THINGS TO DO:
1 – From the article about the WorkIt app, list the kinds of organizations that Schlademan said could use the app to show immediate value when organizing new groups of workers.
2 – Answer these questions from the article about the WorkIt app:
(a) According to Schlademan, what could unions gather with the app before contract negotiations with employers?
(b) How many people belong to the Facebook groups that OUR Walmart aims to move to WorkIt?
(c) For which Australian labor group was the app in the screenshot customized?
3 – Resume the article about the WorkIt app after its final sentence, adding a short passage in the same reporting style.

DOCUMENT:

· · · · ·

A screenshot of the WorkIt app customized for Australian labor group United Voice.


OUR Walmart

A screenshot of the WorkIt app customized for Australian labor group United Voice.

Schlademan envisions unions using the app to gather examples of workplace problems and to help formulate worker demands before engaging in contract negotiations with employers.

Unions, worker centers and other community organizations could also use the app to demonstrate immediate value when organizing new groups of workers, Schlademan said.  

“WorkIt can completely transform the day-one experience of workers joining organizations,” he said.

WorkIt was designed to provide a better alternative to the Facebook groups that OUR Walmart uses to bring together workers. Its goal, he said, is to migrate the more than 100,000 people who belong to these groups to WorkIt.  

Facebook’s privacy scandals have shown that such groups are not a “safe long-term place for us to exist,” Schlademan said. Plus, the information workers exchange isn’t always reliable, he added.

· · · · ·

AVAILABLE DATA:
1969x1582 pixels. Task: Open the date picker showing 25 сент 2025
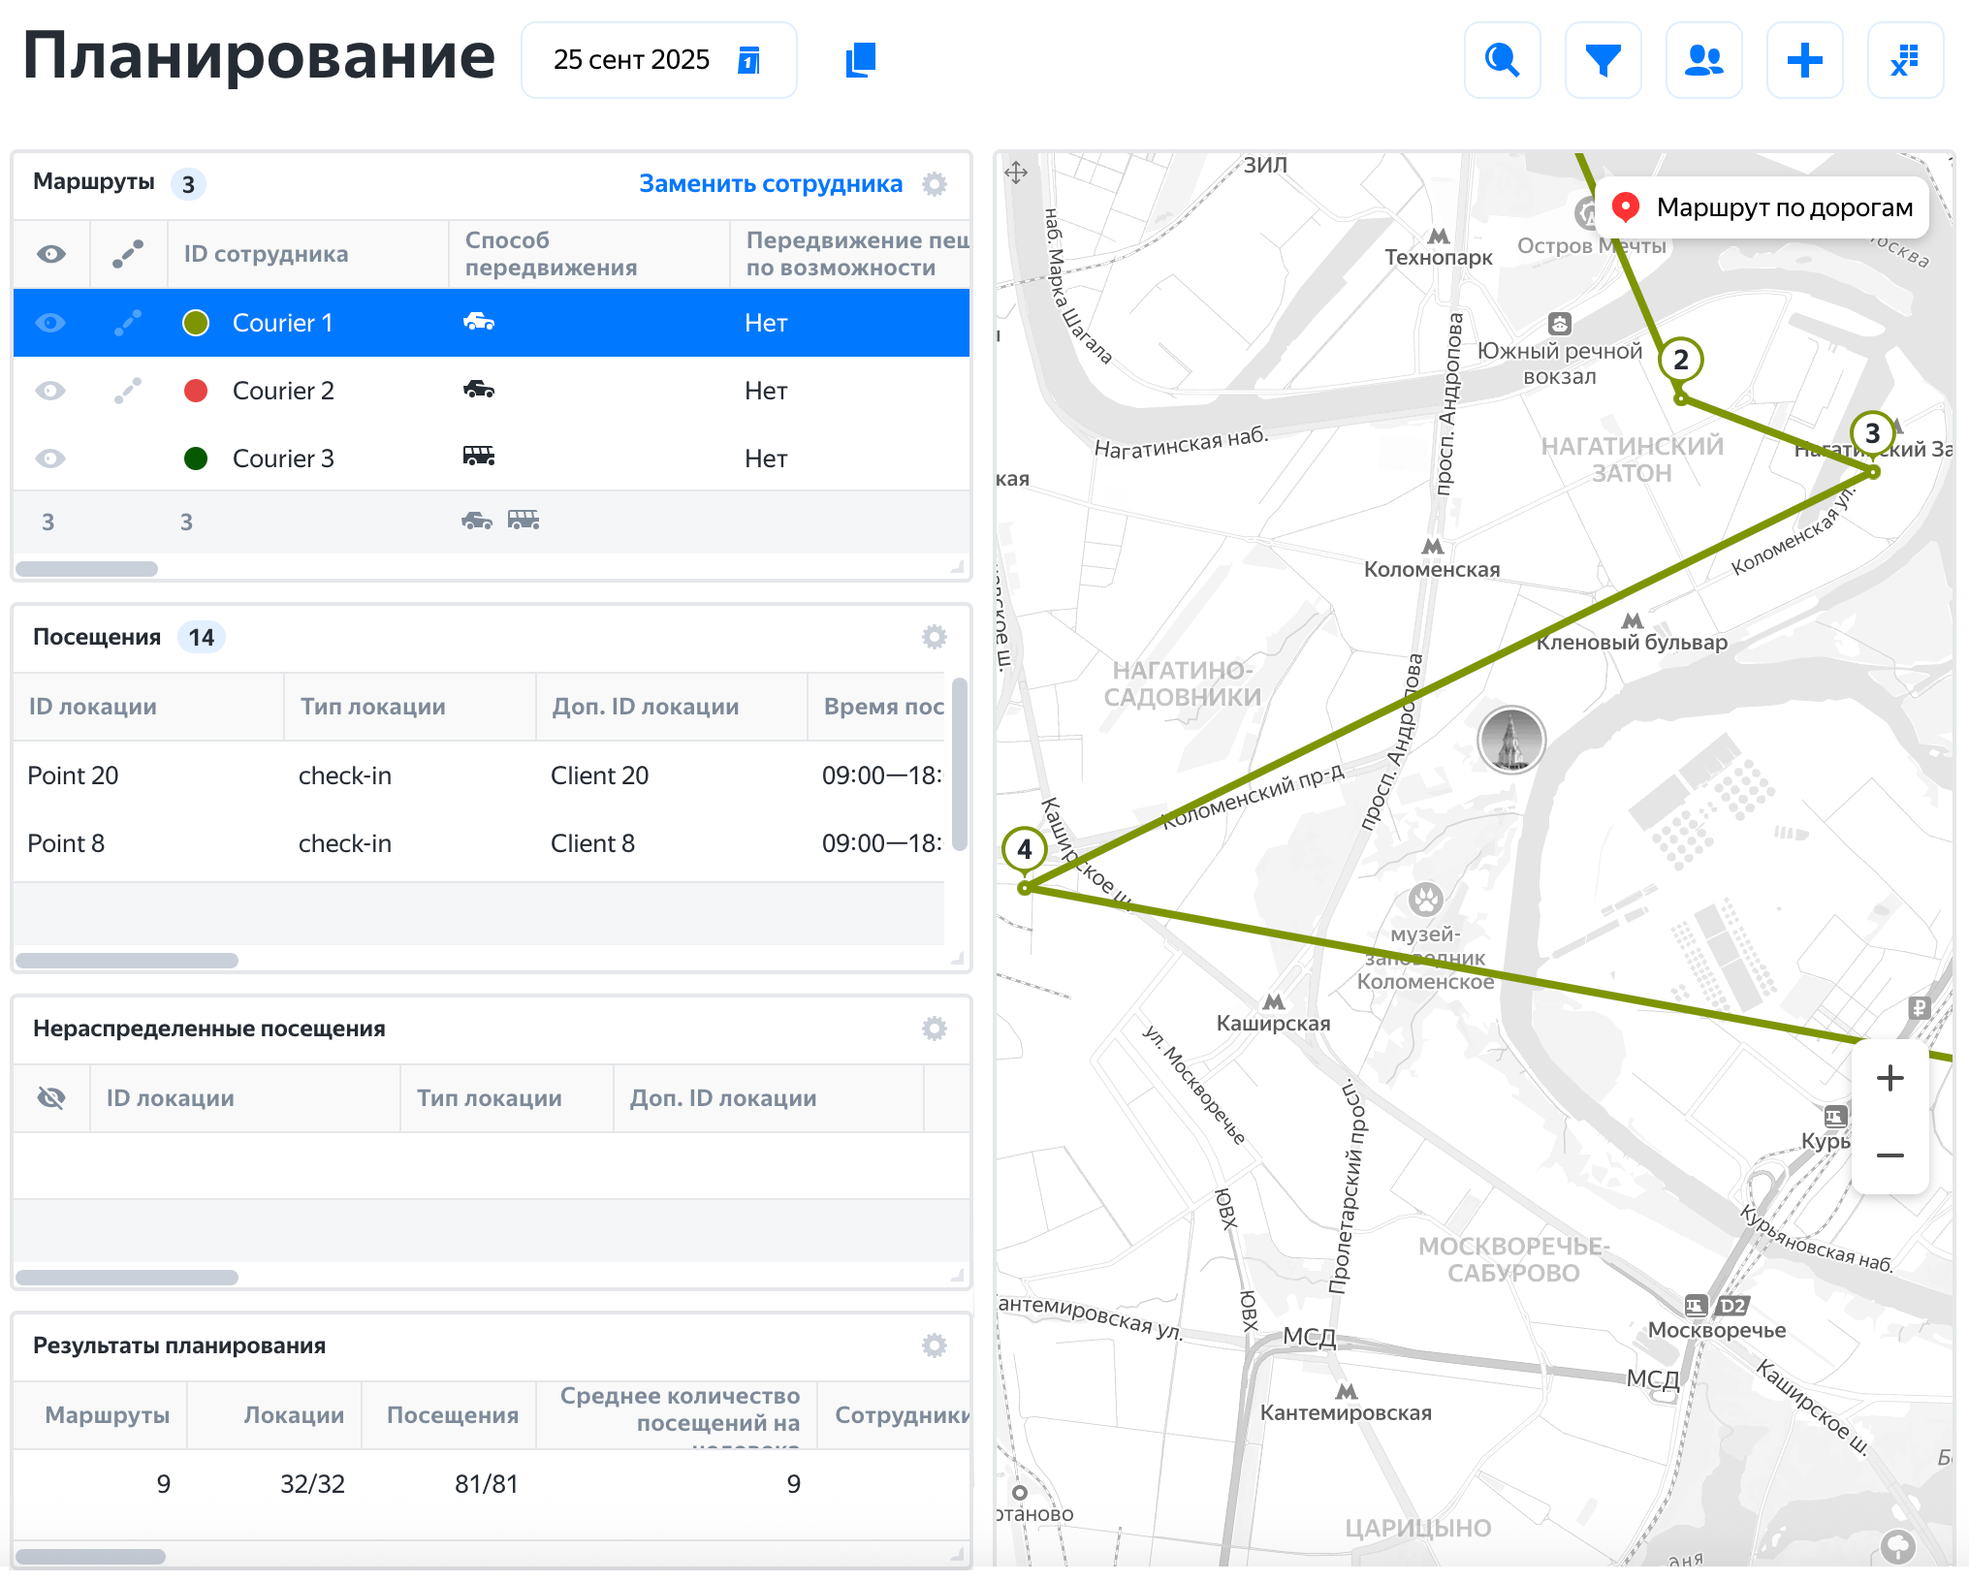pos(658,60)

· · · · ·

EXERCISE ANSWERS:
1 – Unions, worker centers, other community organizations

2 –
(a) Examples of workplace problems
(b) More than 100,000
(c) United Voice

3 –
WorkIt addresses these shortcomings by providing well-researched answers to questions in a more secure environment, he explained.

If users ask the app’s bot a question, they will receive an accurate and comprehensive answer from a curated set of responses, either from the bot or from an OUR Walmart staffer or volunteer, Schlademan said. And users can search the app anonymously or sign up with a username without sharing their identity.  

OUR Walmart’s version of the app probably isn’t immune to misinformation, given that users can also visit chat rooms to discuss issues informally with other workers. Nor is it impregnable to company spies: anyone can sign up.

But to guard against the second risk, labor organizations can program their own version of WorkIt to require users to sign up with unique ID numbers.

A Supreme Court ruling issued in late June makes testing out new tools like WorkIt more urgent than ever for organized labor, said Carmen Rojas, CEO of The Workers Lab, an organization that funds projects designed to build worker power.

In Janus v. AFSCMEthe court banned public-sector unions from charging nonmembers for the cost of bargaining their wages and benefits. Many government workers are expected to leave their unions as a result, as they could enjoy the benefits of belonging to a union without having to pay for them.

But while Rojas supports experimentation, The Workers Lab has yet to see any website or app that has been a true game-changer for workers.

There is often still a “divide between ‘click’ and showing up to take direct action or going on strike,” Rojas said. “Our most successful projects have had zero technology tied to them.”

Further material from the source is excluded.